Privatisation of the state-owned jute mills, which employ about 80,000 workers, will fuel the anger of millions who depend on the industry. Currently, about one-fourth of the total population is directly or indirectly associated with jute and jute industries.

Privatisation of the jute and other state-owned industries has only brought misery to Bangladeshi workers. After being retrenched, they have been driven into the informal labour market, to try to access odd jobs as rickshaw pullers and day-labourers. This has driven them into debt, with many forced to sell the few assets they accumulated during their working lives.

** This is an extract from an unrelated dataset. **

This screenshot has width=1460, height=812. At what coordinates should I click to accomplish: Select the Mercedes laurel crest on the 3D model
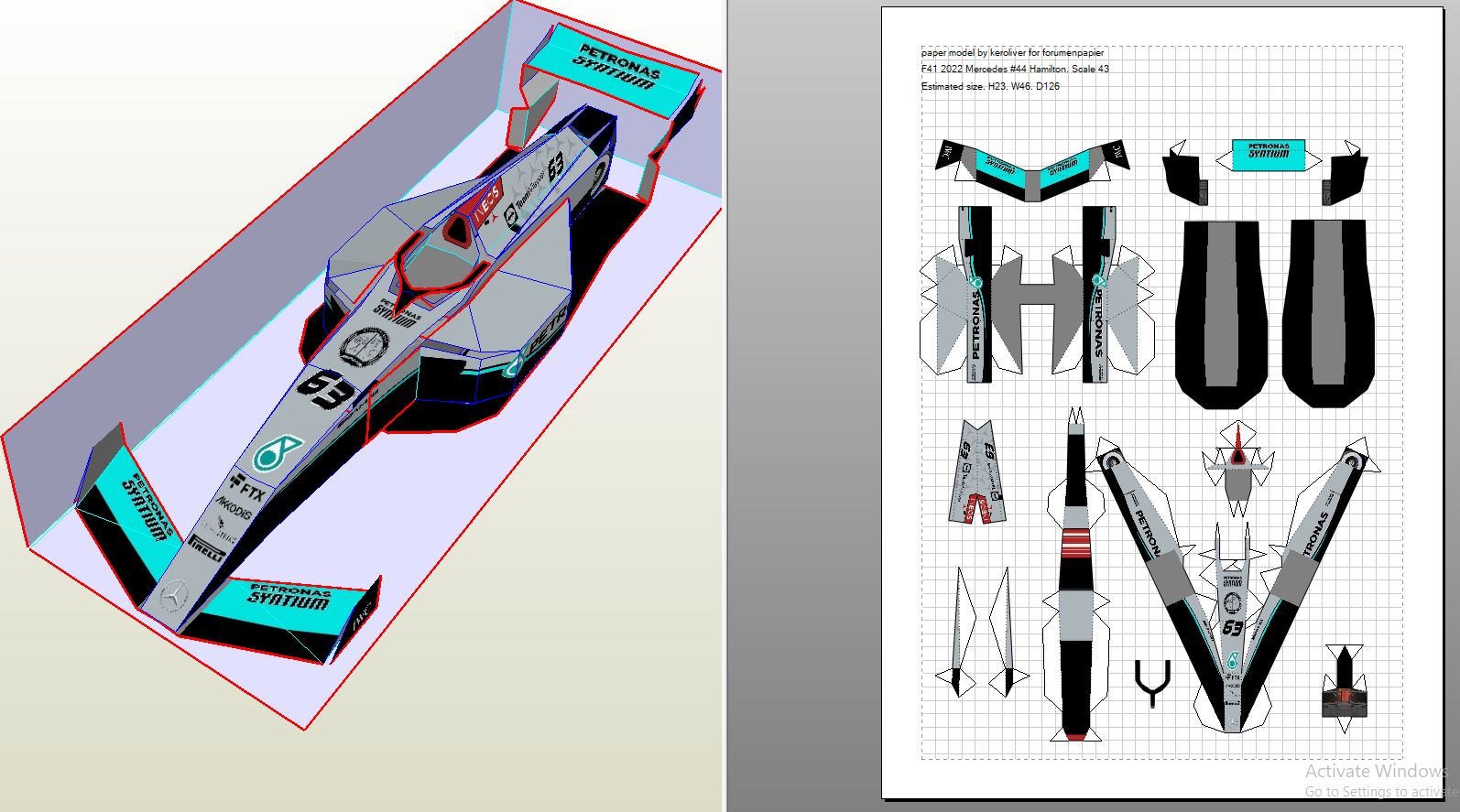pos(365,346)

The growing unrest of Bangladeshi workers is part of a widening of political and industrial action in the international working class—from the US, France, Chile, Mexico, Brazil, India, Hong Kong and Sri Lanka—determined to put an end to low wages and attacks on basic democratic rights.

Like their international counterparts, Bangladeshi workers can only advance their right to decent wages, working and living conditions by developing rank and file organisations, independent of the unions, and on the basis of a socialist and internationalist program that will put an end to the exploitative capitalist profit system.